▶ _Texte à lire_
AIX-LA-CHAPELLE
Tel le chevalier blanc dans le film raté de Coluche en 1977 Vous n’aurez pas l’Alsace et la Lorraine, Marine Le Pen est monté sur ses grands chevaux pour dénoncer « la mise sous tutelle de l’Alsace » (1) avec le traité d’Aix-la Chapelle récemment signé par Emmanuel Macron et Angela Merkel. Un traité qui prolonge celui de l’Élysée de 1963. Un traité aussi qui consacre Aix-la-Chapelle comme lieu diplomatique cardinal pour régler les affaires internationales : au moins trois autres traités, jalonnant l’histoire heurtée des relations européennes, en 1668, 1748 et 1818 y ont été signés. Sous l’ombre tutélaire de Charlemagne qui en avait fait sa résidence il y a plus de douze siècles ?
On ne sait si le dernier en date des traités internationaux signés à Aix-la-Chapelle par le président de la République française et la chancelière d’Allemagne marquera plus l’histoire que les trois précédents traités négociés dans la ville la plus à l’ouest d’Allemagne ; ville aussi très européenne par sa situation en frontière de la Belgique et des Pays-Bas. En tout cas, dans ces trois traités, notre pays était engagé au premier chef.

▶ _À faire_
a) Recopiez le texte sur Aix-la-Chapelle depuis « On ne sait si » jusqu'à « au premier chef. ».
b) D'après le texte sur Aix-la-Chapelle, quel traité le nouveau traité prolonge-t-il ?
c) Écrivez la suite du texte sur Aix-la-Chapelle après sa dernière phrase.

▶ _Liste extraite_
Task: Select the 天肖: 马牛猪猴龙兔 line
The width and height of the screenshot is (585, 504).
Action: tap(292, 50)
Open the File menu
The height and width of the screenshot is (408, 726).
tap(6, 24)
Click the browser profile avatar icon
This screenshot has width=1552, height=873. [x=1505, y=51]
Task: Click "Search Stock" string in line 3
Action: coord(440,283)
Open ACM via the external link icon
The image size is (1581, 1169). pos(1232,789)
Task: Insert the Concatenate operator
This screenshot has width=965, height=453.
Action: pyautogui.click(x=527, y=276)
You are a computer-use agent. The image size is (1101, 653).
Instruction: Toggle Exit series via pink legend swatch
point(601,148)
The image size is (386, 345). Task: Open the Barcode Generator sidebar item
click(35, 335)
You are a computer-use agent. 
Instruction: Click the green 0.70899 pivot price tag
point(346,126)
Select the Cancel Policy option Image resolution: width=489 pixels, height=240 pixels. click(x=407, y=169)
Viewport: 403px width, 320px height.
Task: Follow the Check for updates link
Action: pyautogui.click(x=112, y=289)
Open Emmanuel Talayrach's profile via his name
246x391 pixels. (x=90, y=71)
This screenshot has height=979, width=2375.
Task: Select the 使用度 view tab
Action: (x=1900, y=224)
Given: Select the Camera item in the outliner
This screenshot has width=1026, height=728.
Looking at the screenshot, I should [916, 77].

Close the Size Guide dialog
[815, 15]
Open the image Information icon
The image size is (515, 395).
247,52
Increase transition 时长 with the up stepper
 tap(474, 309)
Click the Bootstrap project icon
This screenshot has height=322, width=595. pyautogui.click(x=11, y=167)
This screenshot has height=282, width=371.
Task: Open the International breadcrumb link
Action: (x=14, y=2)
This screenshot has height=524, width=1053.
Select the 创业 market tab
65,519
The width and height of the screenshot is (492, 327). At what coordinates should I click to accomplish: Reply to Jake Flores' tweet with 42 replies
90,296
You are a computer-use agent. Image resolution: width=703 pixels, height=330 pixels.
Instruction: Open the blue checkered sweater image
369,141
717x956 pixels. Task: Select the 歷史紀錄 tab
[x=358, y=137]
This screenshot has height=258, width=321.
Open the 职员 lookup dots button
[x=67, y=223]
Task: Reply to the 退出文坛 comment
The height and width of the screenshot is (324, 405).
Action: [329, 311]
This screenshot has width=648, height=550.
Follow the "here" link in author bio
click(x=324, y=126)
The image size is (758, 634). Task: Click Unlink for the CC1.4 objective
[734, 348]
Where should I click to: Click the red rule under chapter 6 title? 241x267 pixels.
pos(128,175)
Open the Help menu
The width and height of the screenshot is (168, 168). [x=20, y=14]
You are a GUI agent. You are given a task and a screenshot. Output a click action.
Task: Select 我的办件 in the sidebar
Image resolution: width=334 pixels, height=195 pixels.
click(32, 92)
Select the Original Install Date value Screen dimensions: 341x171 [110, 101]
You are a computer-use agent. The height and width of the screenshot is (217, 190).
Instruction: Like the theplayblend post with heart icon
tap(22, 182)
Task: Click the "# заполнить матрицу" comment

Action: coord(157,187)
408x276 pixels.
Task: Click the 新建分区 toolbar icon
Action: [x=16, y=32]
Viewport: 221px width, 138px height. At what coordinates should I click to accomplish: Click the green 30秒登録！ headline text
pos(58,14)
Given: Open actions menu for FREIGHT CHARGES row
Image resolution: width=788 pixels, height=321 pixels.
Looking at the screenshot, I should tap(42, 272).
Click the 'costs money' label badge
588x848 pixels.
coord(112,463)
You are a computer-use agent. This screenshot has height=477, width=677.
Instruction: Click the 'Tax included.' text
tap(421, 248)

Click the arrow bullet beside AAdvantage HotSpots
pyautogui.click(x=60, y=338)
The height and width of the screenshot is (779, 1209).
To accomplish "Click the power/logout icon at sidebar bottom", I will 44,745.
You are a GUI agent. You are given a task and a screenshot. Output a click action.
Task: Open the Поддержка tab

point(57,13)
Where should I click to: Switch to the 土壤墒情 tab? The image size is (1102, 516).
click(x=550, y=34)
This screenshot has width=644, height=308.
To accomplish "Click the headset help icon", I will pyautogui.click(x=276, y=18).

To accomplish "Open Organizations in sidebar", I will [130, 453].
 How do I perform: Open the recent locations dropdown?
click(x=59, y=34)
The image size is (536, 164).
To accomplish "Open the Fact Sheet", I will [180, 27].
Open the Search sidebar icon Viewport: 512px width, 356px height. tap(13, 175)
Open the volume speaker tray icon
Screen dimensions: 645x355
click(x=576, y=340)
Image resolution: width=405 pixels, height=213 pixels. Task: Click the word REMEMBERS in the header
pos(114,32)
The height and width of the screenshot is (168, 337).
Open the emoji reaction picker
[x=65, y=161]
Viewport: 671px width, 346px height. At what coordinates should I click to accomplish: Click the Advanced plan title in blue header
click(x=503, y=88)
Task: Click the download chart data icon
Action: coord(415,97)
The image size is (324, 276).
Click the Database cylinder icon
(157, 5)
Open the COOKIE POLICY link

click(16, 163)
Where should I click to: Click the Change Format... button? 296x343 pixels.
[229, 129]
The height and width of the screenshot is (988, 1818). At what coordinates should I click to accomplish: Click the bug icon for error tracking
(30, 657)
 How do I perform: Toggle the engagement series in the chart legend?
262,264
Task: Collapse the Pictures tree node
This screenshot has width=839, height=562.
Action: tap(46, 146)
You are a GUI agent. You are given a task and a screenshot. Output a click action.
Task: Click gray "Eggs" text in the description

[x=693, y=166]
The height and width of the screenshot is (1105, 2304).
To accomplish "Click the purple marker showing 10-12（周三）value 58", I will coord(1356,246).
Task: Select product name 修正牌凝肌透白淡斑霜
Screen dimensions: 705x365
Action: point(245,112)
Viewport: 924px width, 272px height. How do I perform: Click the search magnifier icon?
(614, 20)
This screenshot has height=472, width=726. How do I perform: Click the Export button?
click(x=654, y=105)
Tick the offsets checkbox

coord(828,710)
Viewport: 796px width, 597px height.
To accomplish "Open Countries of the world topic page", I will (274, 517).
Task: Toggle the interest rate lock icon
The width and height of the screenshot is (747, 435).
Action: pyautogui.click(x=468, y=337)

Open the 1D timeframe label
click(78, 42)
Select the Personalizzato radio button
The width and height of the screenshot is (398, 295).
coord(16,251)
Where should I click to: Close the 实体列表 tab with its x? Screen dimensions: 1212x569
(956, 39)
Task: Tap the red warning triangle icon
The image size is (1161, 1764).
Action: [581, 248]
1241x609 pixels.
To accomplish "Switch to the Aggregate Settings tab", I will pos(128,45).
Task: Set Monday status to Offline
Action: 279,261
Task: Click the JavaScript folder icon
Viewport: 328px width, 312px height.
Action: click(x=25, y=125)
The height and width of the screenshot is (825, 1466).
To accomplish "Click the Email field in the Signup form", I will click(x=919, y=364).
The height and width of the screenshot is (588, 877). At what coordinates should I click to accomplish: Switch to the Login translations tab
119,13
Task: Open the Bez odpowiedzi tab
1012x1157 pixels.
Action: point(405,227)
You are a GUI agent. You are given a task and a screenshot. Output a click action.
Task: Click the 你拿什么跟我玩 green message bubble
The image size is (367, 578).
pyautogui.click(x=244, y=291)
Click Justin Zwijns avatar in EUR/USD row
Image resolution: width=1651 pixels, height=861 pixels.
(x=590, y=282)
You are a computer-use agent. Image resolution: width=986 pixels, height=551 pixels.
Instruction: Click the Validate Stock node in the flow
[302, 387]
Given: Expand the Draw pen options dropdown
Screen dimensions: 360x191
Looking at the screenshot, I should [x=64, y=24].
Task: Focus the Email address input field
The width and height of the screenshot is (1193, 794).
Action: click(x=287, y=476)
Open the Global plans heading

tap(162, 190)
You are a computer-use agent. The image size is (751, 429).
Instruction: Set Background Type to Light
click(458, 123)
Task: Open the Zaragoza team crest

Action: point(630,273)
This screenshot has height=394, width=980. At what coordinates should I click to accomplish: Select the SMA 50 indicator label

▶ _Réponses_
a)
On ne sait si le dernier en date des traités internationaux signés à Aix-la-Chapelle par le président de la République française et la chancelière d’Allemagne marquera plus l’histoire que les trois précédents traités négociés dans la ville la plus à l’ouest d’Allemagne ; ville aussi très européenne par sa situation en frontière de la Belgique et des Pays-Bas. En tout cas, dans ces trois traités, notre pays était engagé au premier chef.

b) Il prolonge le traité de l'Élysée de 1963.

c)
En effet, déjà en 1668, le traité signé à Aix-la-Chapelle modifie sérieusement les frontières européennes à la suite de la guerre dite de Dévolution. Et il permet à la France de Louis XIV de récupérer la Flandre, auparavant possession des Pays-Bas espagnols.
Le deuxième traité, celui de 1748, met fin à la guerre de Succession d’Autriche. Les trois puissances signataires (Grande-Bretagne, Provinces-Unies, France) ‘’mettent les compteurs à zéro’’ si l’on ose écrire : chacune des parties restitue ses conquêtes… et seule la Prusse en sortira bénéficiaire, en s’agrandissant de la Silésie. Ce qui s’appelle ‘’se battre pour le roi de Prusse’’, l’expression date de l’époque. Bien que n’établissant pas une paix stable en Europe (la guerre de Sept ans mettra de nouveau le feu à l’Europe dès 1756), ce traité d’Aix-la-Chapelle donnera l’occasion à de nombreuses festivités : Rameau composera un opéra pour la paix, Naïs et Haendel sa ‘’Musique pour les feux d’artifices royaux’’ encore très prisé de nos jours.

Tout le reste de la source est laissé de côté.